The chief magistrate ruled that moneylaundering offences were extraditable offences under TCI law but a wire fraud offence was not because, in his view, a like offence did not appear in the relevant schedule in relation to extraditable offences. The chief magistrate did not purport, by making that finding, to rule that the US was in any way restricted in how it chooses to deal with Smith.
Extradition in this case cannot and does not, however, fetter the jurisdiction of a US court if and when Smith is returned to the US.
David Smith, with the assistance of his attorney, Oliver Smith, who is both US and TCI qualified, had negotiated a plea agreement with the US Department of Justice that included a provision not to challenge extradition. Contrary to the plea agreement, Oliver Smith submitted to the TCI Court that the agreement he had negotiated on behalf of his client was not binding in the TCI, even though much of it was facilitated to allow David Smith to serve part of his sentence in the TCI.
The Department of Justice is reportedly considering Oliver Smith’s position as it is somewhat unusual for an attorney to negotiate a plea bargain in one jurisdiction only to openly undermine it in another.
Having spoken to US authorities, TCI’s director of public prosecutions (DPP), John Masters, said he cannot see how the TCI magistrate’s decision does anything more than lawfully deliver David Smith to the US for them to deal with in accordance with their domestic laws.
There is, however, another issue to be resolved before Smith is extradited and that is the issue of his unpaid confiscation order in the TCI.
On April 25, 2012, the TCI Supreme Court ordered, amongst other things, that Smith pay $20,919,950.53 or serve eight years imprisonment in default.
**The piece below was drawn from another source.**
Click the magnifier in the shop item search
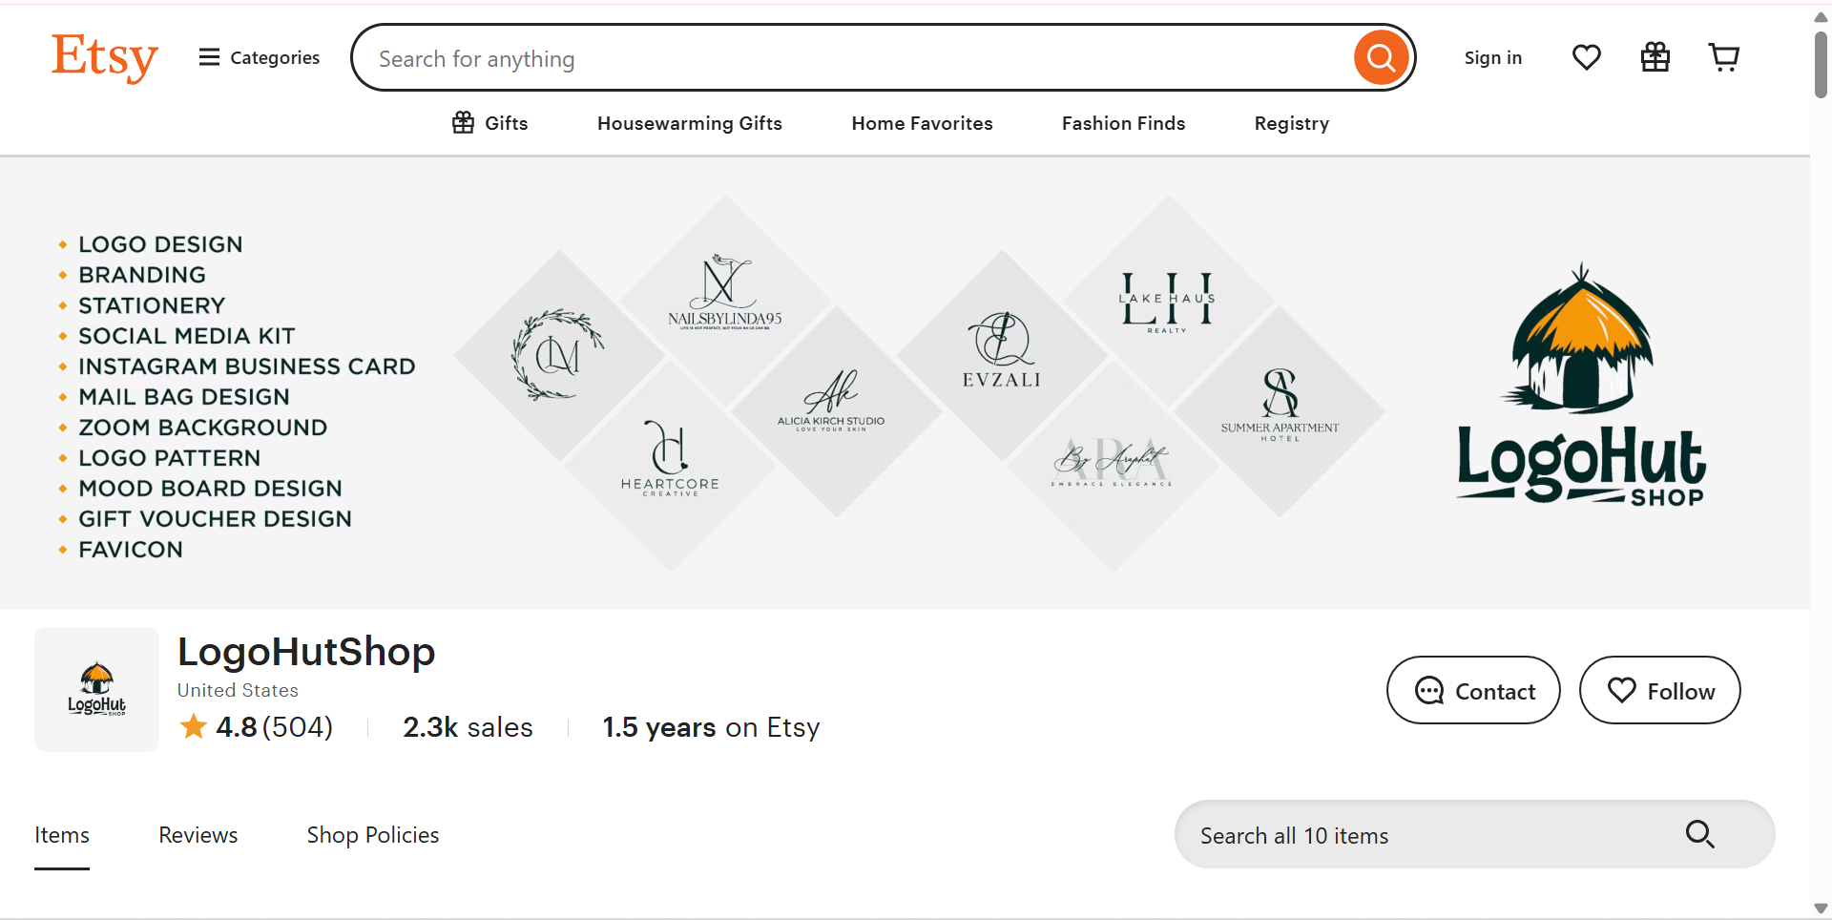The width and height of the screenshot is (1832, 920). [1699, 834]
Smith was granted an extension until October 24, 2012, to pay that amount. He did not and is not entitled, at law, to get any further extensions of time to pay. Therefore, as it stands at the moment, Smith is in custody for both the extradition and confiscation matters.
Smith has applied to the Supreme Court of the TCI for a certificate of inadequacy that, if accepted, may reduce the amount of the confiscation order and thereby the sentence in default. Smith’s application is being opposed by the DPP and the attorney general and is due to be heard on Tuesday.
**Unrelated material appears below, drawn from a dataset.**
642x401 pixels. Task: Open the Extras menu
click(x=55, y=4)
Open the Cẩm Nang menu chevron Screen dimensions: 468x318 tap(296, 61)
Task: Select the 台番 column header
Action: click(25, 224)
If the court dismisses or varies Smith’s application, he will still have to serve an additional term of imprisonment in default unless he pays the confiscation order. In that event, the extradition proceedings lapse and will need to be recommenced at a later date by which time, the laws regarding extradition may be modified so that there will be no question as to whether wire fraud is an extraditable offence.
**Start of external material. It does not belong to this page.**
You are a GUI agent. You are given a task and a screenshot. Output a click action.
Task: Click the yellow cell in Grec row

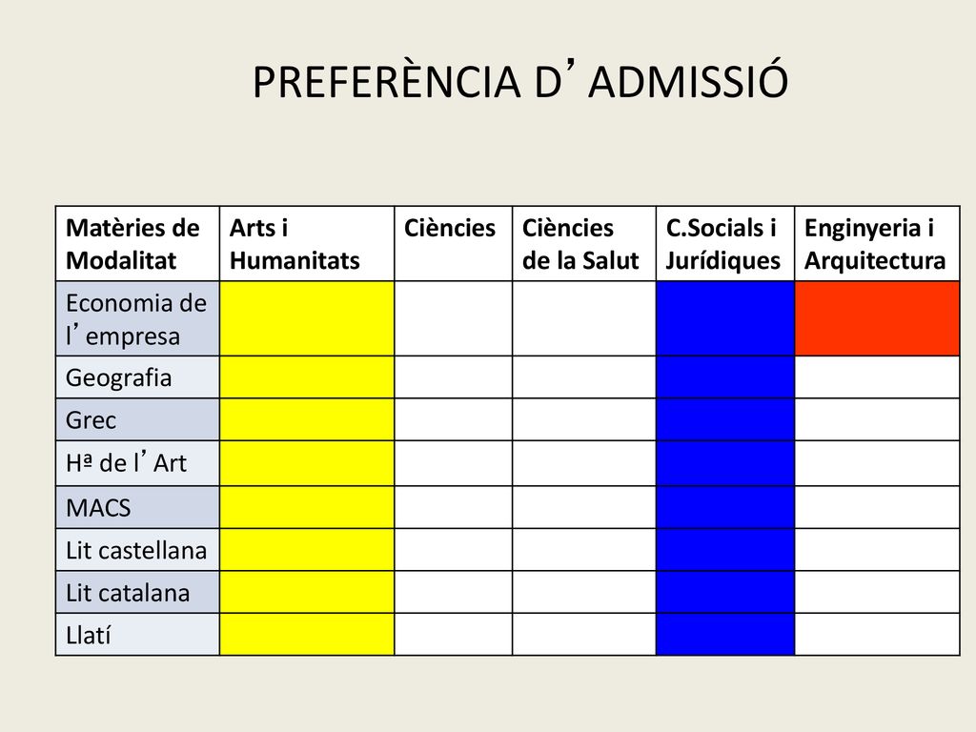tap(307, 419)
The DPP, together with attorney general Rhondalee Braithwaite-Knowles, will reportedly discuss appeal options regarding Smith’s extradition once the proceedings set down for Tuesday have been completed.
“Due to the gravity of the offences committed by David Smith and the impact it has had on the lives of many innocent people,” Masters said he has assumed personal conduct of all outstanding matters relating to David Smith and “will leave no rock unturned to ensure that justice is done.”